Will this Weekend Bring a Greek Tragedy?
As we celebrate U.S. Independence Day this weekend, Greek voters will be asked to decide whether they're willing to accept continued austerity in a referendum widely seen as a vote on staying in the Eurozone or declaring their independence from the monetary union.
We continue to believe the odds favor Greece staying in the monetary union and extending its program with creditors. Accordingly, we are electing to maintain our existing investment exposures, despite the prospect of near-term volatility until the immediate Greek crisis is resolved. Short-term caution is definitely in order, in light of heightened uncertainty surrounding the upcoming Greek referendum. However, underlying global fundamentals warrant maintaining our investment policy. The global economy is on a moderate expansion path, monetary policy is highly reflationary and increasingly effective, and risk assets have consistently demonstrated resilience to one-off shocks.
So far, the contagion from the initial announcement of the pending referendum has been less than many feared, which is encouraging. However, it is too early to render a definitive judgment. There are four main pathways:
- An agreement is reached before the intended referendum, extending current bailout terms, ensuring Greece’s ongoing (for now) participation in the monetary union, and enabling banks to re-open in reasonably short order (possibly including access to additional ECB lending facilities).
- A clear-cut yes vote that would likely re-open negotiations with Greece’s creditors and the resignation of the Tsipras government in favor of an interim government.
- A weak yes vote with ambiguous consequences for the Tsipras government and negotiations with the creditors, with no definitive time table for any resolution.
- A no vote that bolsters Tsipras’ position in Greece and indicates Greek unwillingness to accept the last bailout proposal from creditors. This would expedite the path to Grexit, with the ECB withdrawing support for Greek banks, resulting in the introduction of a parallel currency to meet payment needs.

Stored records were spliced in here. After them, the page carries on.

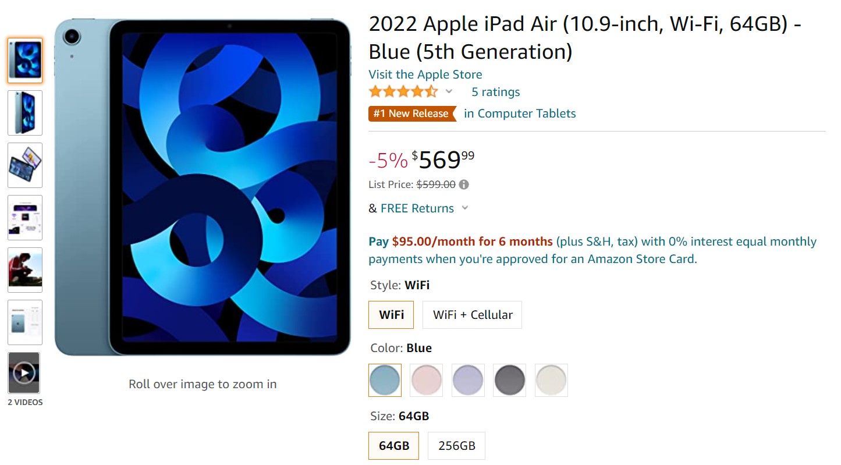841x465 pixels.
Task: Select the 64GB size option
Action: (393, 446)
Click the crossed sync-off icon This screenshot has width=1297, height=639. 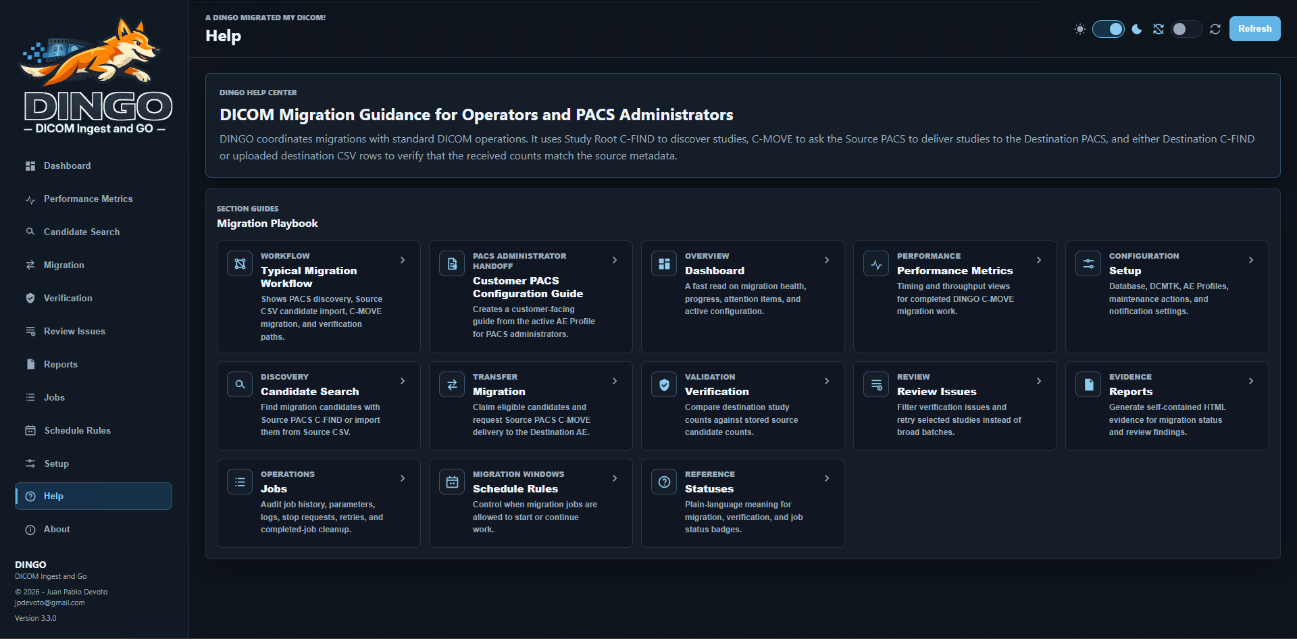pyautogui.click(x=1159, y=29)
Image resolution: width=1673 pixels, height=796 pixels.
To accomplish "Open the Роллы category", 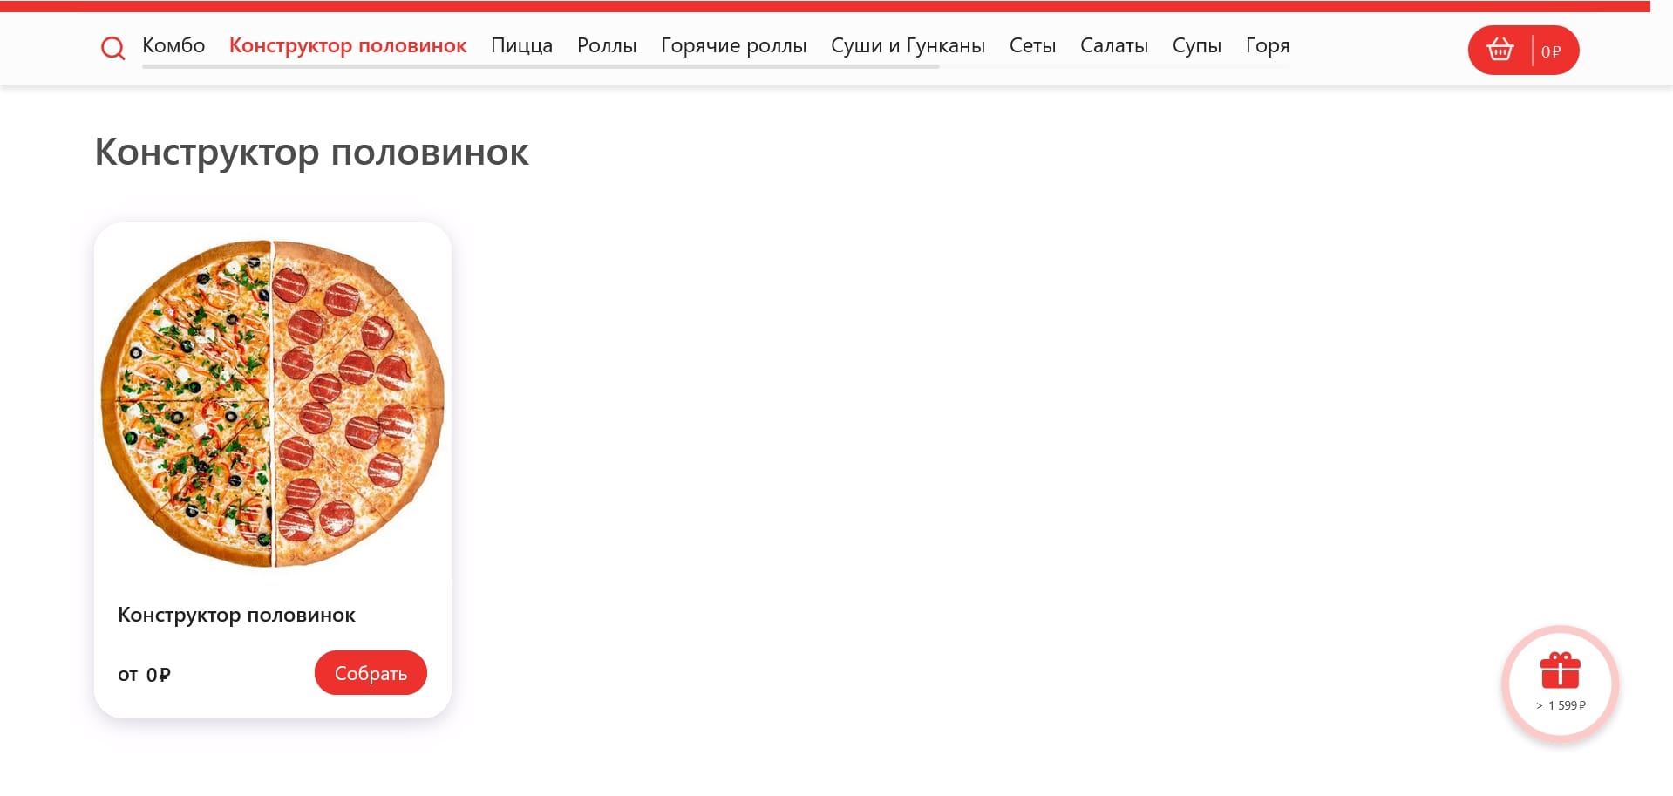I will (x=607, y=45).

Aside from the outcome of the referendum, the crucial issue is the policy response from euro area authorities. A forceful response should be able to contain any contagion from Greece to other periphery economies, which in turn would prevent leakage into capital markets outside the region.
Based on current information, we think that Greece will vote yes this weekend and the government (most likely interim) will re-open negotiations with the creditors. So far, the limited fallout for euro area risk assets and periphery country bond spreads bolsters our confidence that any downside risks will be temporary.